Python package for causal discovery based on LiNGAM.

https://sites.google.com/view/sshimizu06/lingam

MIT License

356 stars 54 forks source link

How to use the initial DAG in the RESIT sample code? #135

Closed FTamas77 closed 1 month ago

FTamas77 commented 2 months ago

For example, we have this code here: https://github.com/cdt15/lingam/blob/master/docs/tutorial/resit.rst

In that, we create an array:

m = np.array([ [0, 0, 0, 0, 0], [1, 0, 0, 0, 0], [1, 1, 0, 0, 0], [0, 1, 1, 0, 0], [0, 0, 0, 1, 0]])

But we never use it.

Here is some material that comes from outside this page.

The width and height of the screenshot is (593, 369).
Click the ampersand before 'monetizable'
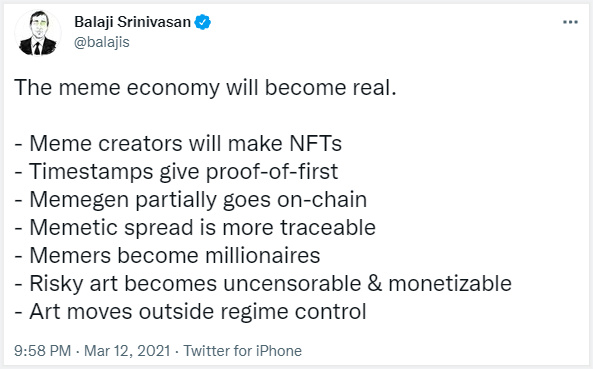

I am confused because the adjacency matrix contains only 1 after the fitting. Could you help me to clarify the input/output of that code?

ikeuchi-screen commented 2 months ago

Hi @FTamas77 ,

The m is an array that we are creating to draw the true DAG, so we do not use it to run RESIT.

Like the inputs and outputs of other algorithms, the dataset is the input and the adjacency matrix is the output. However, because of RESIT's assumption of nonlinear functions, the adjacency matrix will have a value of 0 or 1.

FTamas77 commented 1 month ago

@ikeuchi-screen Thank you very much for the clarification. So, is it correct if I say that one means an existing correlation and zero means no correlation between the variables (in the adjacency matrix that is calculated during the fitting)?

And I guess the model.bootstrap(X, n_sampling=n_sampling) is good if I want to quantify this causal effect, isn't it?

ikeuchi-screen commented 1 month ago

@FTamas77 One in the adjacency matrix represents an edge in the causal graph, while zero represents no edge. Edges denote causation rather than correlation.

Because the relationship between variables is nonlinear, even model.bootstrap cannot estimate causal effects. Bootstrapping can estimate the probability of edges.

FTamas77 commented 1 month ago

Thank you very much for the clarification.